Problem formulation: given several test input images of 512x512 pixels. It needs to produce via any evolutionary algorithm another 512x512 from a single test image your computational artist.
For the solution, there was decided to choose the Genetic algorithm which was implemented using Python library Pillow for work with images.
According to very unspecific problem description, we need to define what algorithm should provide, so it will be rated as a piece of art. Actually, it special for every person. Thus, as for me I have decided to create algorithm which will generate pixel art (see real example of pixel art below) from any picture it will given. The two main points are using a few colors and placing them strictly pixel by pixel, therefore we will be given such a great picture.
Genetic algorithm goes through the following steps:
- initialization of the first population of chromosomes consisting of some amount of genes
- fitness function (evaluate each chromosome according to their suitability)
- selection function (choose the best chromosomes according to fitness score)
- crossover (merge two best chromosomes to produce new population)
- mutation (add some noise to new population)
- termination (finish iterations and choose the best chromosome from the last population)
For the current implementation, each population consists of 3 (number can be changed) images as chromosomes with pixels as genes.
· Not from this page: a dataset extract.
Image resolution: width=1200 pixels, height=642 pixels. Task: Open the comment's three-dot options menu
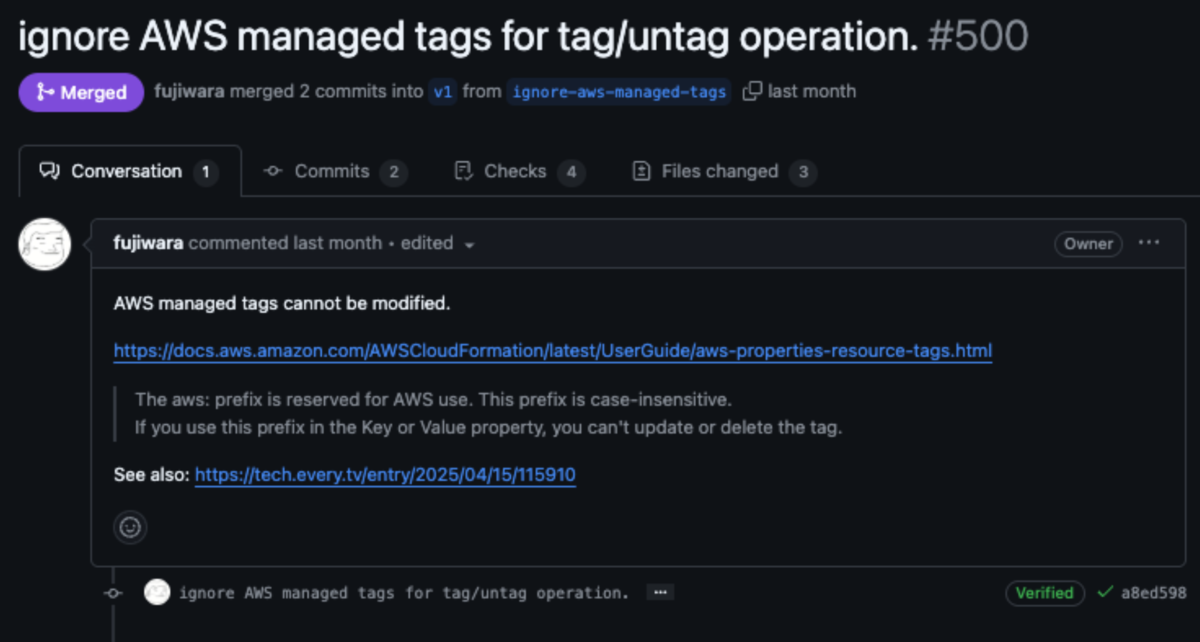1148,243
The first population is generated from copies of picture which is given initially.
To determine that picture is pixelized enough we need to count how much it has different colours.
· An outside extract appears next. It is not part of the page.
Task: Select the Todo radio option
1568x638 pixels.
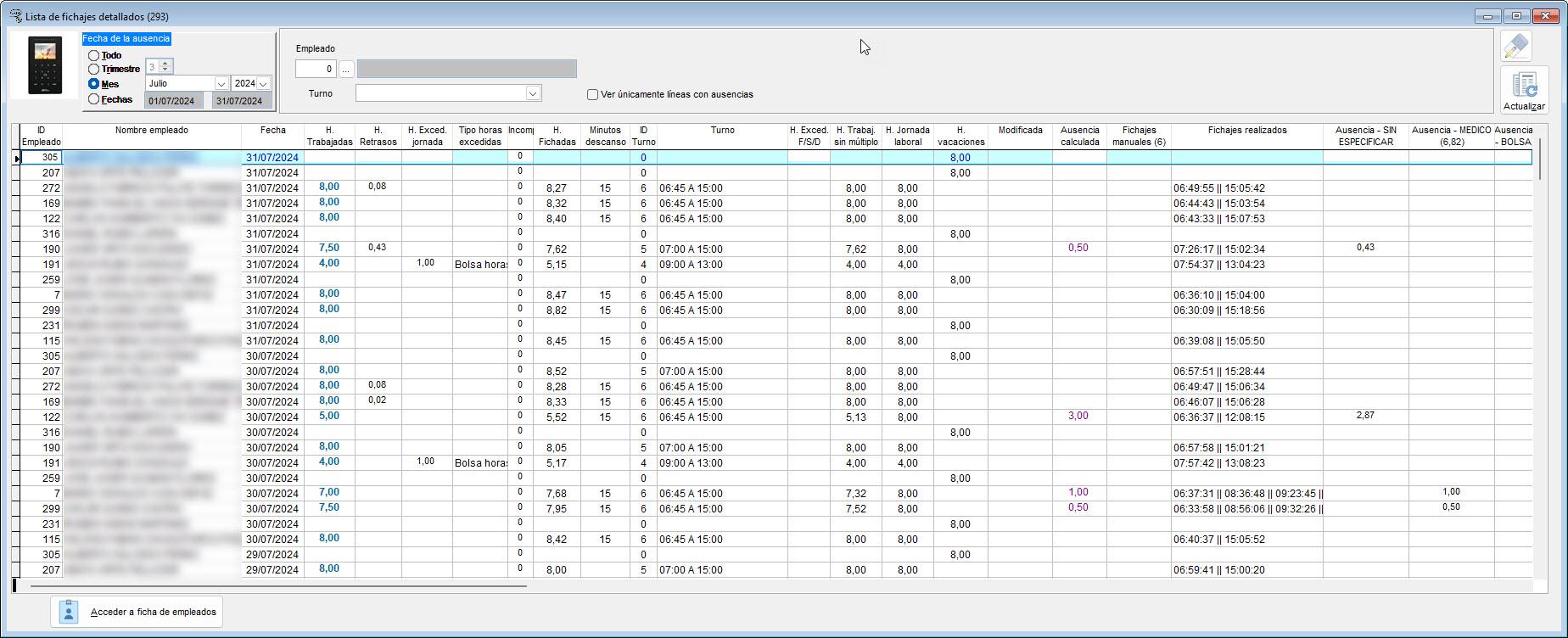Action: click(93, 56)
At first, a number of colours which we want on the picture (can be assumed as a level of result image detailing, fewer colours lead to less detailing) is set. Then algorithm counts how much unique colours in each chromosome and this number becomes a fitness score for a chromosome.
In this part of the algorithm, we choose two chromosomes with fitness scores which are closest to the number of colours we want. Chosen ones will be the best in the population and become parents for the future population.
At the moment we need to generate the whole new population which will have equal parts from parents selected on the previous step. For this purpose, the algorithm takes randomly a half of all pixels from one parent and the next half from the second, therefore the necessary amount of different chromosomes for the new population is generated.
To achieve the main purpose of the algorithm we need to change colours of pixels somehow. A decreasing number of unique colours on a picture can be reached by changing the colour of pixel to colour of another pixel which is close to the first one. The algorithm uses this strategy: goes through eight pixels which border to initial, determines the pixel with closest colour and changes colour initial to it. The process is applied to random pixels of each chromosome in population.
The first one was the picture (200x125) of "The Birth of Venus" by Sandro Botticelli. And you can see result after 5 iterations with color number 50, 3 chromosomes in population.
According to initial task, we need to test algorithm on image 512x512. So, here it is the picture of cute cats :3
Using 6 iterations, color number 50, 3 chromosomes in population we got the following result (see picture below).
Another one picture (512x512) for algorithm and result after 30 iterations (color number 20, 3 chromosomes).